A newly trentagenarian reader sent me a Steven Malanga’s piece about the outflow of jobs from the (once-)Golden State:
Over the last 15 years, California ranks as the third worst state in the country in terms of job migration, with a net outflow of jobs that is 1 percent greater than the flow of jobs into the state, according to the National Establishment Time Series database. Texas, by contrast, is 10th best in the nation in that period, with a plus 1.3 percent inflow of jobs from other states. Based on Vranich’s anecdotal list, Texas is the biggest beneficiary of jobs leaving California.
. . . .
There are many reasons for the cost differences between the states, but government clearly plays a role. The chief executive of CKE Restaurants Inc., a California based owner of restaurant chains, told Bloomberg News that it takes only six weeks to get approvals to open a new eatery in Texas, but up to two years in California. Given those dynamics, is it any wonder that Texas has been generating more net jobs through start-ups and expansions than California?
Unfortunately, it seems that the incumbent governor is clueless about the impact state regulation has on those costs. As Sonicfrog reminds us, Jerry Brown recently “signed into law legislation” mandating that “33% of all power generated in California was to be renewable.” Such a benchmark, Sonic adds, can only be met with “massive energy price increases by energy providers AND massive government subsidies”.
By increasing the cost to do business in California, the governor is doing little to stem the outflow of entrepreneurs and employment. In fact, his policies serve instead to encourage it.
ADDENDUM: Just as environmentalist seem to blame all manner of destructive natural phenomena on global warming, California Democrats have a rote response to the state’s economic, social and educational woes: “But [Governor Jerry] Brown also offered insight into his own thinking on the jobs gap between Texas and California by raising the issue of Proposition 13, the property tax cap which seems to be the default excuse for every California shortcoming these days.”

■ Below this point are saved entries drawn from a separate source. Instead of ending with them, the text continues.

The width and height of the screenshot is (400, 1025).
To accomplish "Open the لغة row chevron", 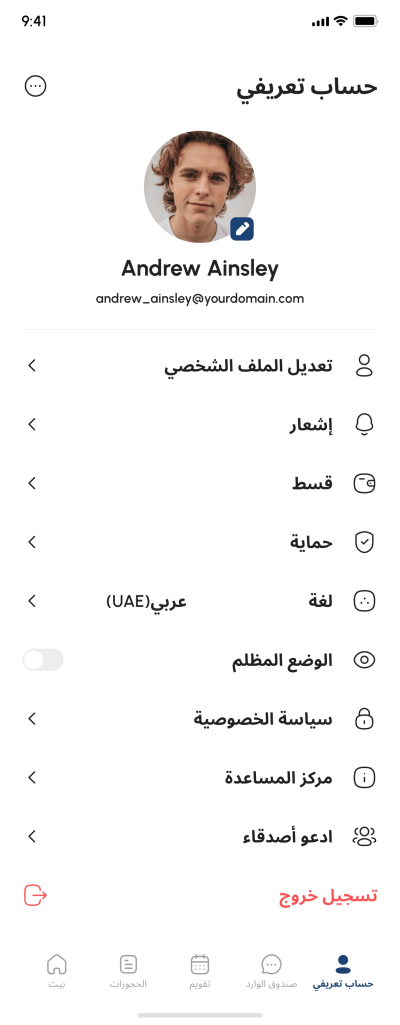I will point(32,601).
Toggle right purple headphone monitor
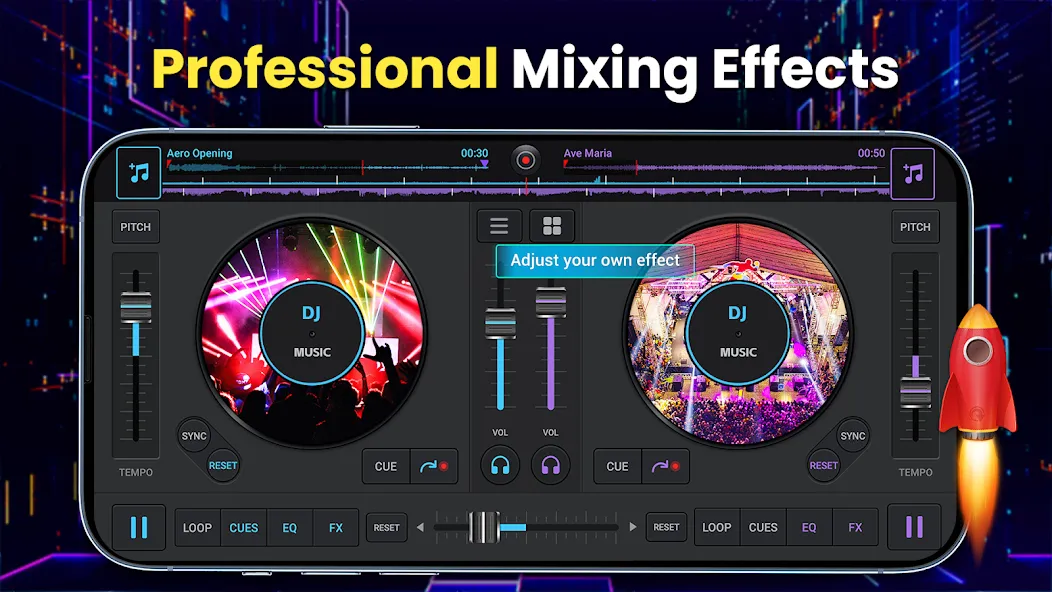Image resolution: width=1052 pixels, height=592 pixels. point(550,465)
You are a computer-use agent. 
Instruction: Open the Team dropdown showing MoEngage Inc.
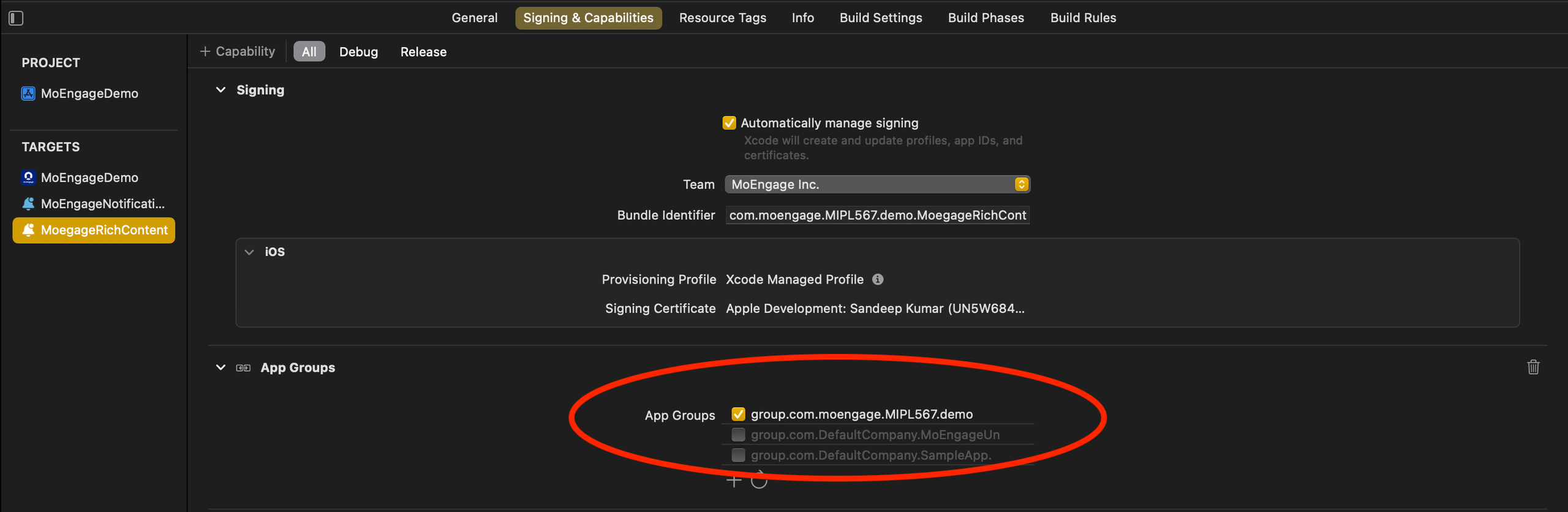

UPDATE: Writing about the trip to Texas that California politicians recently took (and is recounted in Malanga’s piece), Ed Morrissey holds that if CA Lt. Governor Gavin “wants to reverse” the growing trend of California companies relocating outside the state,
. . . he’ll have to start eliminating the red tape that forces business owners to take as long as two years to build and launch locations, as Carls Jr/Hardees executive Andy Pudzer told the group. The state needs to rid itself of its penchant for regulation, especially demonstrated in the episode concerning the California Air Resource Board’s use of a questionable study authored by an academic fraud that not only threatens to put independent trucking companies out of business, but also honest scientists that blow the whistle on the unseemly relationship between state-based Academia and regulatory boards such as CARB.